Dans le Morbihan, des éoliennes financées par des particuliers

Sur une crête venteuse dominant la petite commune morbihanaise de Béganne (1 419 habitants) viennent d’être coulées des fondations en béton bardées de ferraille. Ici se dresseront, début 2014, les mâts de 100 mètres équipés de pales de 45 mètres d’un parc éolien de quatre turbines. D’une puissance totale de 8 mégawatts, elles produiront l’équivalent de la consommation électrique de 8 000 foyers. Voici, vantent leurs promoteurs, « les premières éoliennes citoyennes de France », car le projet a été conçu et financé par des particuliers. LE MONDE Pierre Le Hir 30.08.2013

L’association Eoliennes en Pays de Vilaine s’est inspirée de l’Allemagne ou du Danemark, où le modèle de l’énergie « participative » est bien enraciné. Outre-Rhin, la moitié des capacités renouvelables installées entre 2000 et 2010 sont la propriété de citoyens, et le pays compte plus de 650 coopératives de l’énergie, fortes de 80 000 adhérents. Au Danemark, la loi prévoit qu’au moins 20 % des parts de tout projet éolien soient proposées à la population locale.

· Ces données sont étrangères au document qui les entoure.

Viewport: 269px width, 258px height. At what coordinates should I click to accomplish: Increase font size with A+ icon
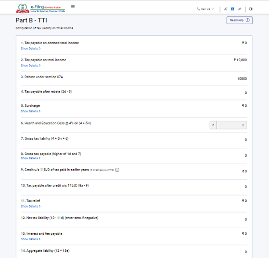pos(240,8)
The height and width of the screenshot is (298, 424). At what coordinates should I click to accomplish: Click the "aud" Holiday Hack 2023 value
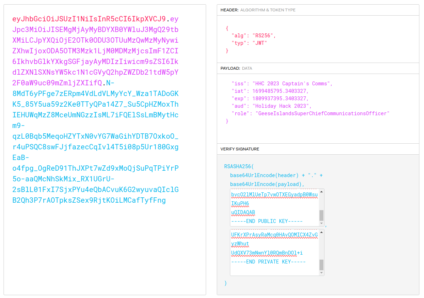(282, 106)
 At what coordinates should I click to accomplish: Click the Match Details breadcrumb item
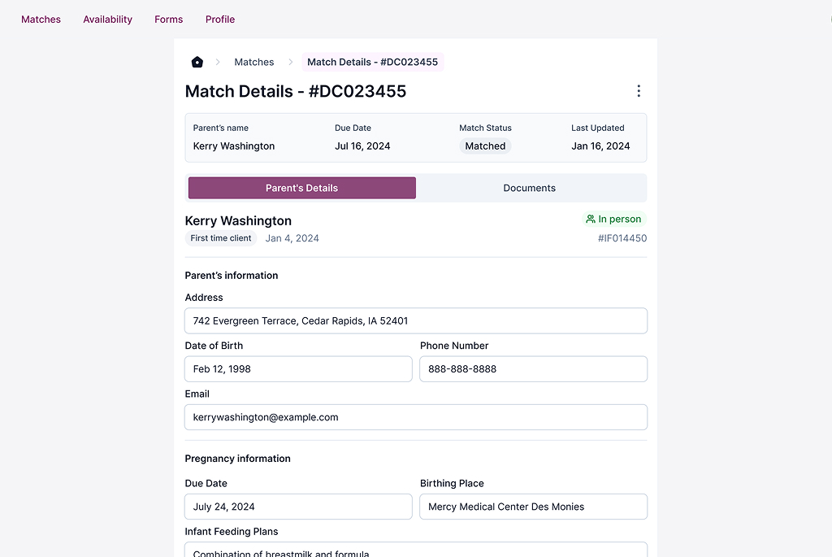tap(372, 62)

En France, la culture de la centralisation n’a encore laissé germer que des initiatives éparses. Avant de sortir de terre, le parc éolien de Béganne a dû franchir « un parcours d’obstacles juridiques et financiers qui aura duré dix ans », relate Michel Leclercq, vice-président d’Eoliennes en Pays de Vilaine et sculpteur de profession.

« C’EST BON POUR L’IMAGE »

Il a fallu monter une SARL pour porter le projet et une société par actions simplifiée pour exploiter le parc. Susciter une cinquantaine de « clubs d’investisseurs citoyens », qui ont levé 2,7 millions d’euros de fonds propres, sur un budget de 12 millions. Convaincre un pool bancaire d’accorder un prêt pour le complément. Négocier avec EDF un tarif de rachat de l’électricité (8 centimes le kilowattheure) garanti sur quinze ans…

Un millier de souscripteurs – Bégannais, habitants du canton ou résidents du Grand Ouest – sont devenus actionnaires de la société Bégawatts. Comme Patrick Duguë, employé à l’entretien des routes, qui a constitué un club d’investissement familial avec femme, filles, gendre, cousins et petits-enfants. Ils ont versé 7 000 euros.

La commune a accompagné le projet, même si le montage financier ne lui a permis de mettre au pot que 2 000 euros. « Le premier parc éolien citoyen, c’est bon pour l’image de Béganne et des communes voisines », pense le maire, Albert Laquittant. « Mieux vaut habiter à côté d’une éolienne que d’une centrale nucléaire », ajoute son premier adjoint, Jean Bégouin.

La boucle aurait été bouclée si l’électricité des quatre turbines avait été consommée sur place. Mais elle sera injectée sur le réseau et vendue à EDF, seule façon aujourd’hui d’équilibrer le budget d’une telle opération. Et d’assurer aux actionnaires, à terme, une rentabilité de l’ordre de 4 %.

CINQ EMPLOIS CRÉÉS

Le gain n’est pas la motivation première. « La transition énergétique passe par le développement des renouvelables et les économies d’énergie, mais aussi par l’appropriation des moyens de production par les territoires », dit Michel Leclercq. Cinq emplois ont déjà été créés, pour assurer le suivi et « faire de la pédagogie » auprès des écoliers et des consommateurs. Une retombée non négligeable pour une commune qui vit de l’élevage, du tourisme et d’un petit artisanat.

La ferme éolienne de Béganne a bénéficié du soutien, à hauteur de 500 000 euros, du mouvement Energie partagée qui, explique son coordinateur, Marc Mossalgue, vise à « impliquer les citoyens dans la production d’énergies renouvelables pour en favoriser et en maîtriser le développement dans les territoires ».

Depuis 2010, ce mouvement s’est doté d’un fonds d’investissement qui a déjà collecté plus de 4 millions d’euros auprès de 2 300 souscripteurs. Il a ainsi contribué à des installations photovoltaïques dans l’Ain, le Calvados, les Hautes-Alpes, la Loire et les Yvelines. Et 25 projets de solaire, d’éolien, de biomasse, de micro-hydraulique ou de chaufferies collectives sont en gestation.

« Même si le concept se répand en France, le mouvement reste confidentiel », reconnaît Marc Mossalgue. Cette année, le fonds n’a encore collecté que le quart des 3 millions d’euros escomptés, si bien que l’Autorité des marchés financiers pourrait ne pas lui renouveler son visa. L’énergie citoyenne n’a pas encore trouvé sa place au soleil.